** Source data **
• • •

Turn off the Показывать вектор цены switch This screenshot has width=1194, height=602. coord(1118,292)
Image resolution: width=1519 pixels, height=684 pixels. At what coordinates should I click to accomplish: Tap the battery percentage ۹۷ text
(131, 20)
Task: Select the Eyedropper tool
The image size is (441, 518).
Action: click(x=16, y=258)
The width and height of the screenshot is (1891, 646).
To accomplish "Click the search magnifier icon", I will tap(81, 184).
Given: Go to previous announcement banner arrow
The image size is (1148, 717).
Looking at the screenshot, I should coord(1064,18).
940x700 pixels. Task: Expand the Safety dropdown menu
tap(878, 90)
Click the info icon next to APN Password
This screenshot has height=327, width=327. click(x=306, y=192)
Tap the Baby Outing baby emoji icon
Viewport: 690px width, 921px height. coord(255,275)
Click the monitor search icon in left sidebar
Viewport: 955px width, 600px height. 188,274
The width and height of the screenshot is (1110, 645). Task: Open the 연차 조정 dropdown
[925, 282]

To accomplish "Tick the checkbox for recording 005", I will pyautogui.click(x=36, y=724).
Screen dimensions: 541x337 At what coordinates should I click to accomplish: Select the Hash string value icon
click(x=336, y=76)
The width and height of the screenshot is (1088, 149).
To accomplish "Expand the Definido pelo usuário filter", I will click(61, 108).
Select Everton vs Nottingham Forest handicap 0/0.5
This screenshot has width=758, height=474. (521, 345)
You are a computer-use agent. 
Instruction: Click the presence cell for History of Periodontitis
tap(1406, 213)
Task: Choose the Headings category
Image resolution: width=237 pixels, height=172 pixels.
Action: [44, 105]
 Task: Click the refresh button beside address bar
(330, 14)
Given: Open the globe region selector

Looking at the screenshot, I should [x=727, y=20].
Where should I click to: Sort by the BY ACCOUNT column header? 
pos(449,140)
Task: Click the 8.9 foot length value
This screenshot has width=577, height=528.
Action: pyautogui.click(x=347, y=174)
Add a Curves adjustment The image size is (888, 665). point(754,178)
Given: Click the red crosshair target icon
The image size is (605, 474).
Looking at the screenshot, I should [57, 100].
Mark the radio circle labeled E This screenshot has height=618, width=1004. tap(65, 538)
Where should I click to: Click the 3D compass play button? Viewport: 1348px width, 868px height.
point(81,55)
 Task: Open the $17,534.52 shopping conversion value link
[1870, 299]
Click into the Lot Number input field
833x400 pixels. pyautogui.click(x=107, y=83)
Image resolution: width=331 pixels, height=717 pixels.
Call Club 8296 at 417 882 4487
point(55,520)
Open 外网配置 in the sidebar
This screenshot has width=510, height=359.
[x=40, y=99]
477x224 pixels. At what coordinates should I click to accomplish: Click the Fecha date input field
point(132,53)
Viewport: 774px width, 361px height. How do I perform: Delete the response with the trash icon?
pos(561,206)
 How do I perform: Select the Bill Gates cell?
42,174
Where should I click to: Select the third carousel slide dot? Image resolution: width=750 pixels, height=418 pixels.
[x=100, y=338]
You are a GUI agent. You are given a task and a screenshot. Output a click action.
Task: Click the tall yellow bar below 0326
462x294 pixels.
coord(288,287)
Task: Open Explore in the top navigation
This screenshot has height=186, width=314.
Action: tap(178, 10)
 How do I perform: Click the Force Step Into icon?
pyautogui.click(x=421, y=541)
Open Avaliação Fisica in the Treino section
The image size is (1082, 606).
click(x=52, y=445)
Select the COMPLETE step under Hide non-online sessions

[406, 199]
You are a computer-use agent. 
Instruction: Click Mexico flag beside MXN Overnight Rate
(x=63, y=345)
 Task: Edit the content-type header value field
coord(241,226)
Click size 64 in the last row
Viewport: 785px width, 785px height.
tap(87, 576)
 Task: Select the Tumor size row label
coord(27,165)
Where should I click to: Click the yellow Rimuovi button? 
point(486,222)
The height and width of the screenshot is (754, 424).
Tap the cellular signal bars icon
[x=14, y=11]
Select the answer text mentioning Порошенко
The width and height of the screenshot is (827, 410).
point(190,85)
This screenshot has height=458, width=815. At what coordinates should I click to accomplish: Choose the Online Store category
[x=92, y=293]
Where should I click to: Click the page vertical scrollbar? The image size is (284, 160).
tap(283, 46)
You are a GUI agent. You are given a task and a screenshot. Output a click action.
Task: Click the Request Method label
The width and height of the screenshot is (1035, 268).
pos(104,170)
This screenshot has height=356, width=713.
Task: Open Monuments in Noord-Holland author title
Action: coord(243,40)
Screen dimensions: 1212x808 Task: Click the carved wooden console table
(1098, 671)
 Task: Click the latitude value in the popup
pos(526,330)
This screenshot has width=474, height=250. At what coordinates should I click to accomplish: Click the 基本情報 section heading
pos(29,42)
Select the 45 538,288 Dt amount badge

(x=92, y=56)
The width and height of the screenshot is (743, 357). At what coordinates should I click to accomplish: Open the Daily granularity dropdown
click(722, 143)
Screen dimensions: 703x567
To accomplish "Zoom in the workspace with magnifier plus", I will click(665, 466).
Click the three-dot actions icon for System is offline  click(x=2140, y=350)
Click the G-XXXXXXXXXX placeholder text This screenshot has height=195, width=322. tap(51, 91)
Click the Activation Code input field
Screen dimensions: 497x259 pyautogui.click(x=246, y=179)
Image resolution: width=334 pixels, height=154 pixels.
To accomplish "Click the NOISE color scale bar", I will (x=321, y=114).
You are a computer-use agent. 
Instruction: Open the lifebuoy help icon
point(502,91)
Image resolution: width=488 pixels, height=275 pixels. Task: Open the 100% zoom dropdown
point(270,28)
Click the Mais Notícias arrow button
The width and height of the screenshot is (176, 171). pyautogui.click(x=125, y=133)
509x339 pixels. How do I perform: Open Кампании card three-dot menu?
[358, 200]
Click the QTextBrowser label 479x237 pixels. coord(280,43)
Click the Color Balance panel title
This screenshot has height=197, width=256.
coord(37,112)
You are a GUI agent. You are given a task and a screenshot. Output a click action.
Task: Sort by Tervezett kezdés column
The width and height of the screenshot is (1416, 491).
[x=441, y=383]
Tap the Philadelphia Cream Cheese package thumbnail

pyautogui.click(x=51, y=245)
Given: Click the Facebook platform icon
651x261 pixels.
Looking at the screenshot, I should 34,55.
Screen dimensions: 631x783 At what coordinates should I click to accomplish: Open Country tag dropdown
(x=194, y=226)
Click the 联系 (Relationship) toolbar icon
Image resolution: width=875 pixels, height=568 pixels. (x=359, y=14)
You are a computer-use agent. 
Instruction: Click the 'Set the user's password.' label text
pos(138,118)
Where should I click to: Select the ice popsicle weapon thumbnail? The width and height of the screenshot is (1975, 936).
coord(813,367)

• • •

** Assignment **
Would you output, from the records above, exactly the run of lines that starts at the line containing "Task: Click the refresh" and ends at the line containing "Task: Open Explore in the top navigation", and only that run?

** Written solution **
 Task: Click the refresh button beside address bar
(330, 14)
Given: Open the globe region selector

Looking at the screenshot, I should [x=727, y=20].
Where should I click to: Sort by the BY ACCOUNT column header? 
pos(449,140)
Task: Click the 8.9 foot length value
This screenshot has width=577, height=528.
Action: pyautogui.click(x=347, y=174)
Add a Curves adjustment The image size is (888, 665). point(754,178)
Given: Click the red crosshair target icon
The image size is (605, 474).
Looking at the screenshot, I should [57, 100].
Mark the radio circle labeled E This screenshot has height=618, width=1004. tap(65, 538)
Where should I click to: Click the 3D compass play button? Viewport: 1348px width, 868px height.
point(81,55)
 Task: Open the $17,534.52 shopping conversion value link
[1870, 299]
Click into the Lot Number input field
833x400 pixels. pyautogui.click(x=107, y=83)
Image resolution: width=331 pixels, height=717 pixels.
Call Club 8296 at 417 882 4487
point(55,520)
Open 外网配置 in the sidebar
This screenshot has width=510, height=359.
[x=40, y=99]
477x224 pixels. At what coordinates should I click to accomplish: Click the Fecha date input field
point(132,53)
Viewport: 774px width, 361px height. How do I perform: Delete the response with the trash icon?
pos(561,206)
 How do I perform: Select the Bill Gates cell?
42,174
Where should I click to: Select the third carousel slide dot? Image resolution: width=750 pixels, height=418 pixels.
[x=100, y=338]
You are a GUI agent. You are given a task and a screenshot. Output a click action.
Task: Click the tall yellow bar below 0326
462x294 pixels.
coord(288,287)
Task: Open Explore in the top navigation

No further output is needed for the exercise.